## Extract provided
I helped John do whatever he needed help with and in return he helped me get session work with people who were recording at the

studio. He also taught me how to set up, record, and do maintenance/calibration on a state of the art 24 track studio. He didn’t like engineering the loud rock music so he had me do it and he did the polka/ethnic sessions.

 

I also became a member of a country band (The Silver Spurs) that was the studio band from time to time. It was a great experience and a rare opportunity to learn so much and have such a good time doing it.

 

 

Working at a 24 track studio really gave me the bug to record more so

I purchased a Teac 4 track reel to reel tape deck and a small mix console. It was a big boost to my music writing and by listening to my recorded songs I learned to be more objective and critical in a constructive way.

 

At about that time I got a call from Jim Kendzor who was the lead singer of a local group Blue Ash. They had been very big locally for years and had recorded and released one album on Polydor records. He said they had a new record deal and were beginning rehearsals. They also wanted to add a keyboard player and wondered if I was interested. Are you crazy? Of course I was interested!

 

So once again I said my goodbyes and made my way onward to new group of friends and musicians. Blue Ash was my first experience with a true rock band. They were avid fans of the Byrds, Beatles, Bob Dylan, and the Who. They were enthusiastic, outgoing, fun, and downright insane at times. They were definitely my kind of people. Here I was being encouraged to freely write keyboard parts for original material that was going to be on a national release! It looked like I was going to get a shot at a financially successful music career that I would love doing. Yeah, well what we all were unaware of was that our record company –Playboy Records - was doomed! As the album ”Front Page News“ was released, the financial plug was pulled on the record company, and we went spinning down the drain like bugs in a bathtub. That’s the music business.

 

 

We kept trying to keep things going for a while but eventually we all went back to making a living and paying the bills with day jobs.

 

Several years went by without any real opportunities locally or otherwise. I had tried living in Los Angeles for 6 months pushing original material of my own and some

Blue Ash tapes without any luck. Things were changing in the music business too.

## Task description
Extend the memoir excerpt about studio work and Blue Ash, picking up after its final sentence. The material has no connection to the memoir excerpt about studio work and the band Blue Ash.

## Data segment
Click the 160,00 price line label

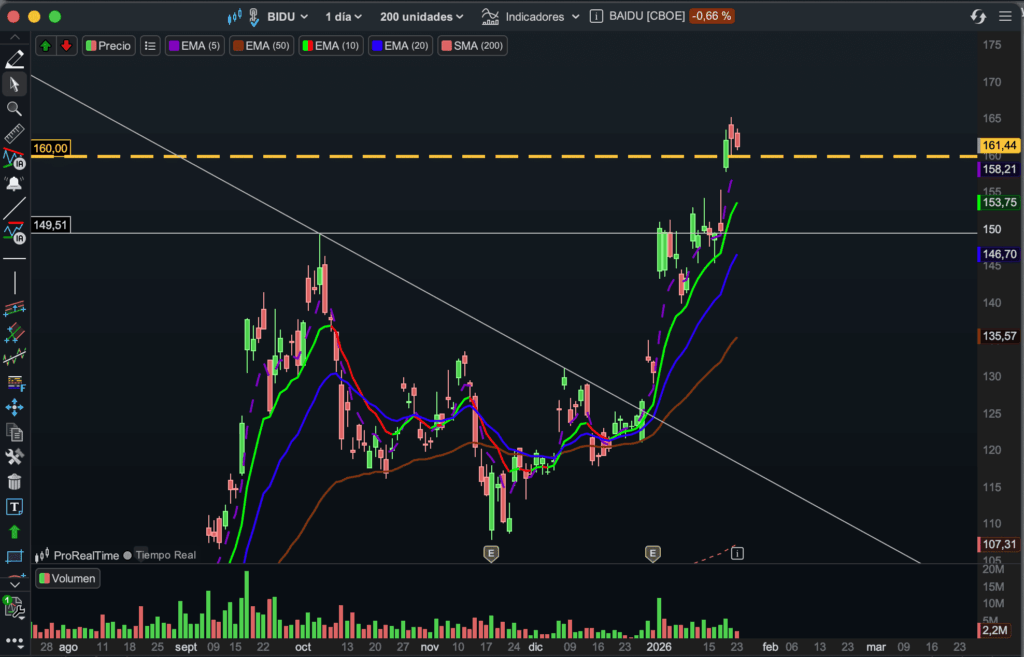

## Task result
The days of the A&R departments was over and it was getting harder to make contacts

over the phone or otherwise.

 

A year or so later I was back home and checking out the new ”toys“ at a local music store. Live equipment, especially keyboards was starting to get very interesting. I was checking out the Yamaha, CP-80, portable baby grand piano. The salesman working the floor was about my age and asked if I played and I said yes so he said ”Try it out“. So I played. He had to wait on some customers so he said to make myself at home, that he’d be right back, and closed me in the keyboard room so I wouldn’t leave. The salesman was Brian McCall and I had no idea that we would end up working together in a full time money making band for the next 15 years.

 

 

I guess this was one of the first steps made toward forming The Fabulous Flashbacks.

We actually had no intentions whatsoever of being a copy band let alone an oldies copy

band. The reason everyone got involved at the beginning was to write and record original material with the goal of securing a record company contract. It started out with 6 people from 5 different bands forming a studio band. After two people left the four of us found ourselves working low paying jobs on different schedules and having a hard time getting everyone or anyone together to record. We rented a studio that was available to us 24/7 but we weren’t getting much accomplished. The idea came up that we could make more money playing oldies (60’s) in clubs than we were making at our jobs plus we would have more time and be on the same work schedule.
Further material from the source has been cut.